Five weeks ago Miuccia Prada presented a men’s collection that took as its starting point the story of Frankenstein, Mary Shelley’s monstrous, rejected, lovesick antihero. In that show Prada included a smattering of women’s looks from her Pre-Fall collection, as she is wont to do: utility-strapped and pocketed cocktail frocks, crystal-embroidered shirtdresses constrained by leather harnesses, combinations of graphic rose prints, wacky lightning bolts, and loose-gauge knits. In their quirky and bold juxtapositions of pedigrees, details, and textures, those clothes were indeed “Frankensteinish” and all the more compelling for it. (She also gave Gigi a feathery shag for the night, and boy did that spark a thousand snips!) Tonight Miuccia Prada continued her exploration of Shelley’s canonical invention, this time giving him a bride (literally, on a sheath dress worn by a bleached-browed Cara Delevingne) and positioning him at the center of a larger sociocultural critique of our times, which she feels are defined by “romance and fear.”
First, one must note that it was a fearless decision on Prada’s part to show a women’s collection that did not come as a total surprise to its audience. There are many in fashion for whom the Prada show is like Christmas is to children who haven’t yet learned they can influence Santa: surprises abound! Why does the set have spiky foam floors? Why does the hair resemble Wednesday Addams’s? And who ever thought to record a violin cover of “Bad Romance”? Some people love Prada because they want to be gobsmacked, dazzled, schooled, and basically aesthetically woken up in the slumber that is Fashion Month. But those folks forget one thing: Miuccia is a serious person and one who is right now very concerned about European conflicts, wars, and the threat of war more generally. That is all she wanted to talk about postshow. And those sorts of thoughts and the creative impulses they give rise to don’t change in five weeks just because the industry prefers novelty. It’s simply not that moment.

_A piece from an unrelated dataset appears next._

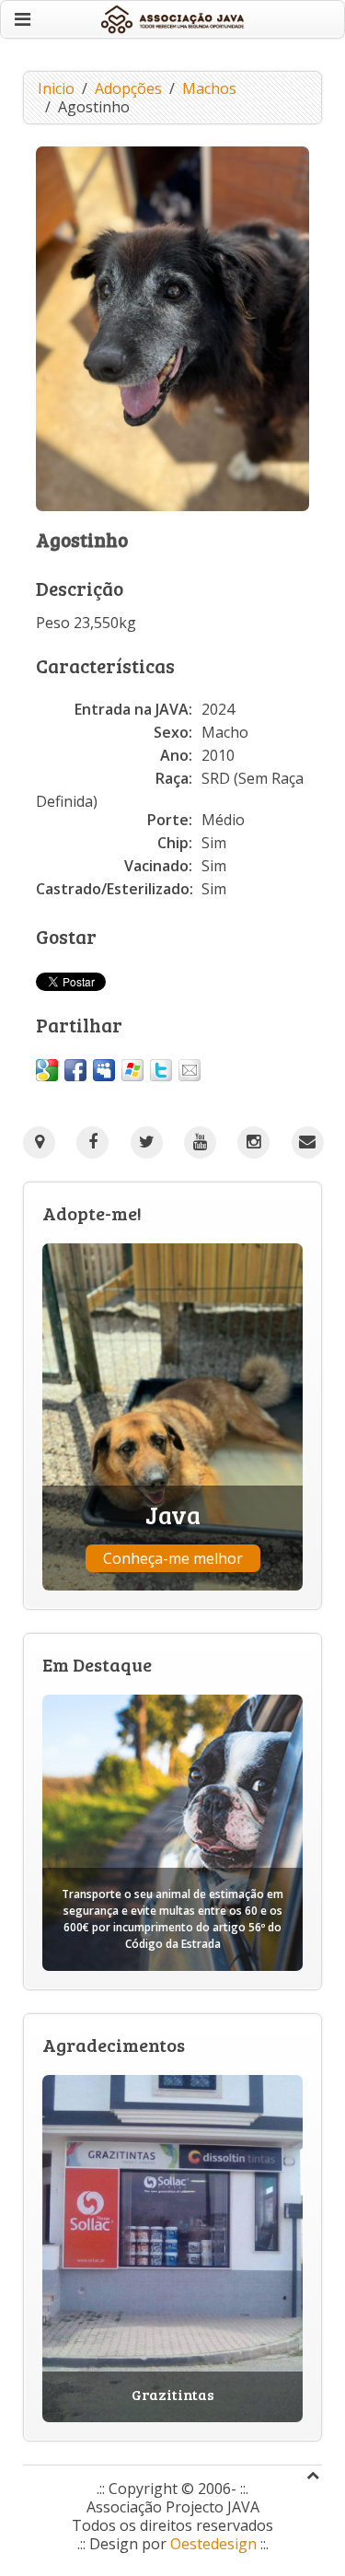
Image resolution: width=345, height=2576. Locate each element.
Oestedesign (213, 2544)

And so, instead, we had a Prada collection that continued to posit romance in all its aesthetic gestures (lace, flowers, hearts, fairy-tale capes, and glittery red shoes) as a way to both soften and deepen the tropes of utilitarianism (uniforms, puffers, cargo details, pole climber boots, backpacks). The most successful looks had the subtlest integration of wide-eyed loveliness and lumbering dread: an off-the-shoulder party dress of rough, dry wool with a curvaceous skirt made shapelier with a massive patch pocket; a slouchy black trouser suit cinched at the waist with a vaguely mannish clasp; a compound military jacket with a nifty blue shirt and a black lace pencil skirt. For the Prada-philes among you, please note that the bags were largely framed purses, the shoes were mostly either massive and mannish or a sturdy pump in matte black or all-out sparkle, and the trendy buys probably involve 3-D flowers or pastel Muppet fur (cute in small doses).
And Prada-philes will love this collection because it was, at its core, very, very Prada. Not because there were, as ever, many great swaggering coats. Not because the dresses nodded to a demented Kim Novak or an inscrutable Eva Marie Saint. Not because there was a shoe in balletic pink with a plexi-heel, or a thick-soled brothel creeper for one of those slushy-streets, death-of-sex dates. It was very Prada because it spoke so clearly to the twin impulses that both define and daunt the Prada woman: I know what really matters and I also really love fashion. Such a beautiful, bad romance.